So as strange as it sounds, my brain has put me on emotional break, which just means that I'm calm about everything and nothing penetrates the calm. I can't react emotionally. I say what I know needs to be said, and I can feel a sort of detached empathy, but I can't get worked up about anything. And I do mean can't. I want to be able to feel things, but right now I just can't. I feel detached and matter-of-fact.

And that's a big relief right now. I need a break. I just hope it doesn't last too long.

8 comments:

Amber said...

You take a break and let the rest of us do the worrying/caring for you. I'm keeping you, and all of your dear friends and family in my thoughts and in my prayers. In the mean time, give yourself a break. Your heart is big but it shouldn't have to carry around the weight of the world all alone!

EconomicDisconnect said...

Sounds like an so much going on. Keep your chin up and do what works for you. You have my thoughts and best wishes.

Anonymous said...

I can relate to being emotional - I am too to a certain level. Feng calls me a "professional worrier" because I tend to over-think stuffs and worry for those around me.

However, you DO have too much going on right now, and serious stuffs too. You went through so much yourself the last few months, let alone the very sad tings happening to your friends.

I think disconnecting and distancing yourself a bit from all that is the best you can do. It sounds selfish but you need it. You can't take all these stuffs and process them at once. Do something silly, take your mind out of real life (no, I'm not saying drugs! :-D). Give yourself a chance to get better quick. Give yourself a break.

We are here!

au soleil levant said...

Thanks guys, it's very encouraging and mood-lifting to have all of your good wishes and understanding.

Erica said...

I totally know what you mean. I think it's pretty normal to feel overloaded (that's a lot of sucky stuff you're dealing with) ... our brains only let us handle what we can, and right now you brain is protecting you. You can deal with it later.

Sorry to hear things have been so overwhelming, i'm keeping you in my thoughts ...

au soleil levant said...

Thanks Erica.

Unknown said...

As one very emotional person to another, it's important to take a break sometimes.

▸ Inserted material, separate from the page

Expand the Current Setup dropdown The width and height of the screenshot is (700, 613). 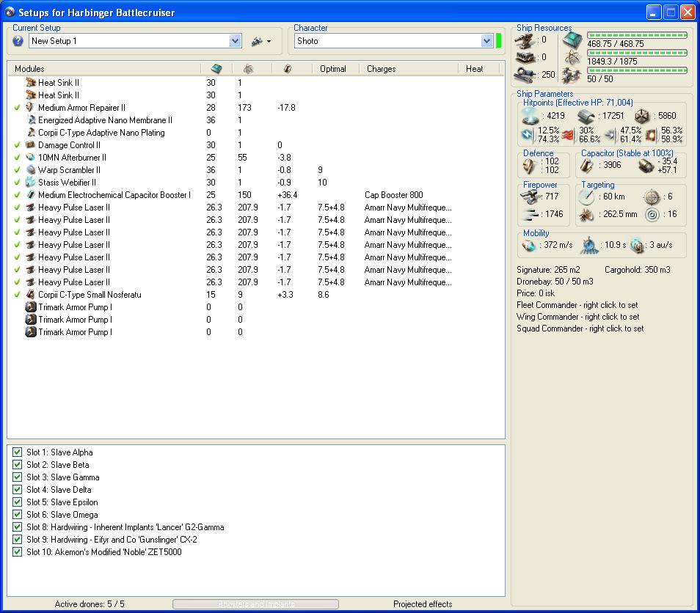(235, 41)
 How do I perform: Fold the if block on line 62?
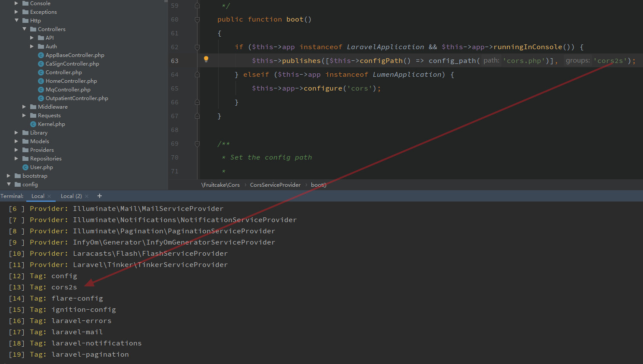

Life happens, and sometimes it sucks, and sometimes there's just too much to handle. When your body says "hold off! give me a breather" it's probably a good thing. While it may make you feel disconnected, I suggest going with it for awhile. Do your best not to struggle with it.

You have so much going on, I wish I could lift some of it off your shoulders! Give yourself a break - and when I feel like this I like to eat ice cream =)

au soleil levant said...

Thanks Sevonne, good advice, especially the ice cream! No worries, I have already indulged :)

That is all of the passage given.